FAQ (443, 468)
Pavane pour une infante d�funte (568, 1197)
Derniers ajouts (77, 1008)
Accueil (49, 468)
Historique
========================
▶ **What is needed**: Rewrite the entries above as a numbered list, leaving out any blank lines.

▶ **Task answer**:
1. FAQ (443, 468)
2. Pavane pour une infante d�funte (568, 1197)
3. Derniers ajouts (77, 1008)
4. Accueil (49, 468)
5. Historique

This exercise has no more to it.